Adding an Element to the Front or Back
In an array, this is hard! Because we now have an additional element to store, we have to make our array bigger, requiring us to build a new array of size n+1, move every element into it, and add the new one. That "move every element into it," will take \(O(n)\) time.
In a linked list, this is really easy! If we have a pointer to the first and last link in the chain, this takes the same amount of time, no matter how long the list is! \(O(1)\).
It's worth noting that removing an element requires a similar process.
Adding an Element to a Sorted List or Array
The scenario: assume the array or list is in sorted order, and we have a new element to add. How long will it take (as always, in the worst case)?

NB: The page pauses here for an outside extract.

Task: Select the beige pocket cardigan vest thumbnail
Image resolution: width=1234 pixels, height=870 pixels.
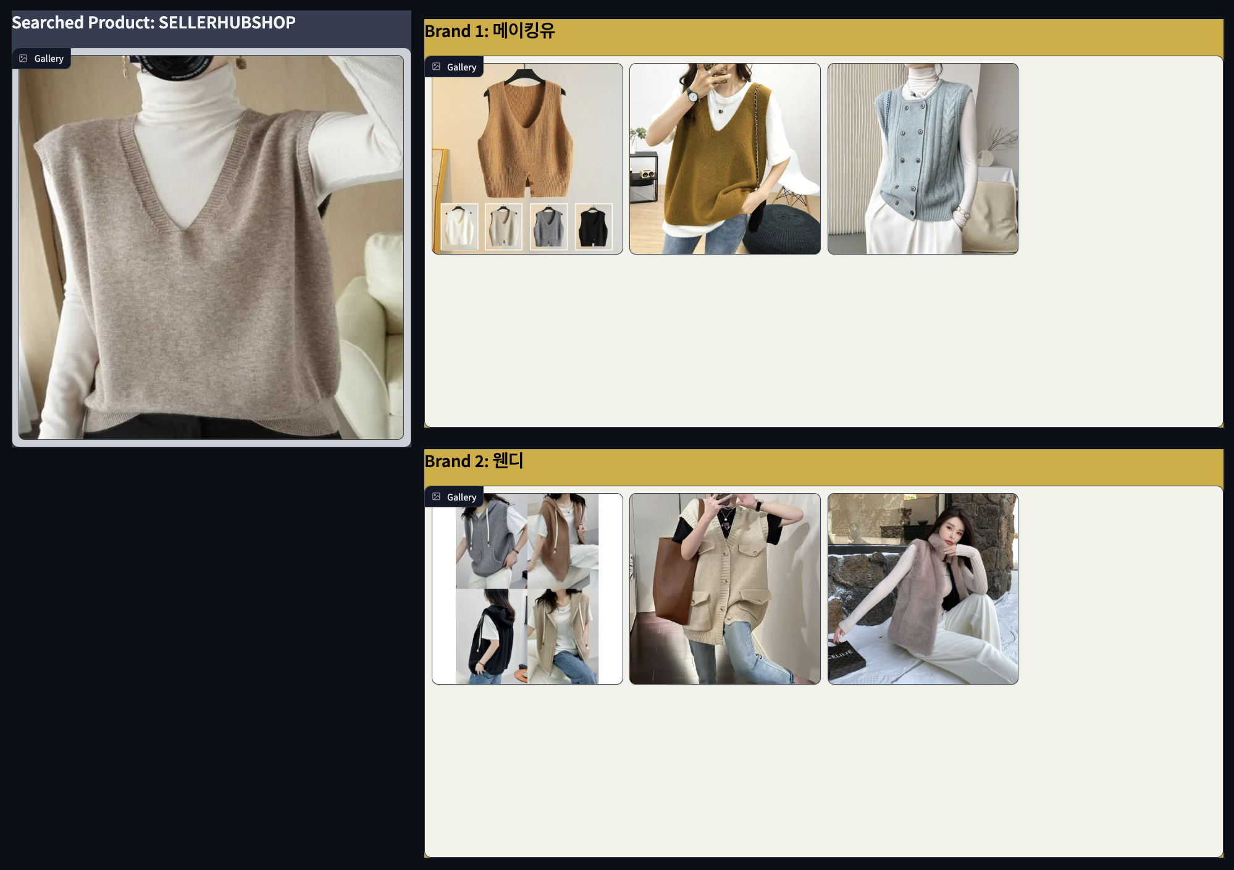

This is a two-step process: (1) find where the element goes, and (2) add the element.
In arrays, we recently saw two ways to do (1); one where we cycled through the entire array looking for the proper location (\(O(n)\), and one where we repeatedly halved the array until we found the spot (this is called binary search, and takes \(O(log(n))\)). Doing step (2) is very similar to what we had to do for adding an element to the front or back, so that step is \(O(n)\). So, in total, this takes us \(O(log(n)) + O(n)\), which is \(O(n)\).
Alternatively, you could skip binary search, and do a sequential search (go from element to element, front to back until you find it), moving elements to the new array as you go. Once you find the location to add your new element, add it to the new array, and continue moving elements. This gives you two loops, each of which move roughly half the array. Again, in total, this gives us \(O(n)\).

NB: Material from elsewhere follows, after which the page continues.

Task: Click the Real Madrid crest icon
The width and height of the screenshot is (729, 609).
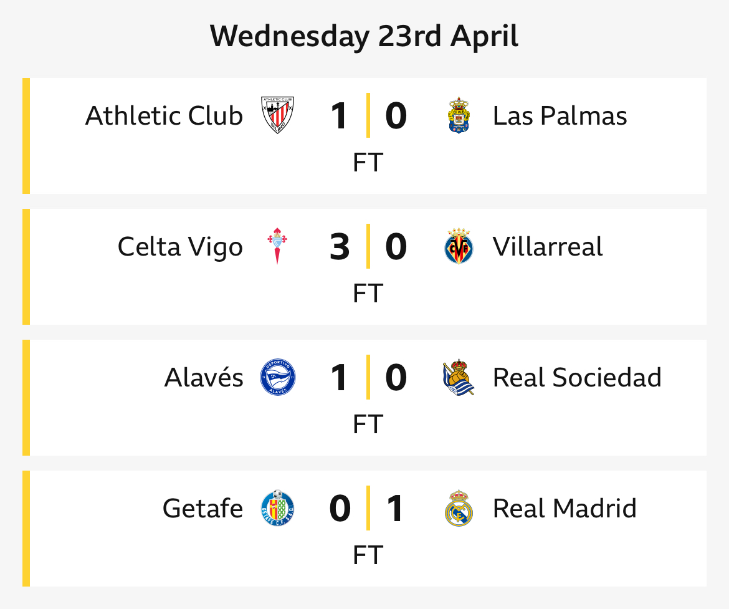Action: (x=459, y=508)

In a linked list, doing step (1) is \(O(n)\) (see why?). Adding the element at that point is \(O(1)\). So, in total, \(O(n)\).

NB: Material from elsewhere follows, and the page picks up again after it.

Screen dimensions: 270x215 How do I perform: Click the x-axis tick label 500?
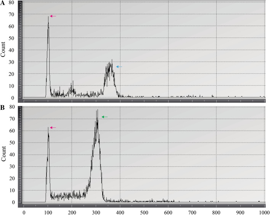(x=144, y=212)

In summary, it's \(O(n)\) for either an array or a linked list. But there's a big difference in how this breaks down. For arrays, the \(O(n)\) really comes from the "insertion" part, whereas for linked list the insertion part is easy and the \(O(n)\) comes from the "search" part. This difference will come into play in some applications later on.
Traversal
Traversal is our word for "visiting every element." It should be clear that for both arrays and linked lists, this is \(O(n)\).
Why did we do this?
The executive summary is as follows:
Array | Linked List | |
Access | \(O(1)\) | \(O(n)\) |
Insertion or removal from front or back | \(O(n)\) | \(O(1)\) |
Sorted insertion or removal | \(O(n)\) | \(O(n)\) |
Traversal | \(O(n)\) | \(O(n)\) |
We'll be doing this all semester, for each of our data structures. As you can see, the choice between arrays and linked lists, comes down to what you're doing with them. Doing lots of access? Use an array. Adding and removing elements often? Use a linked list. This give-and-take is at the center of Data Structures.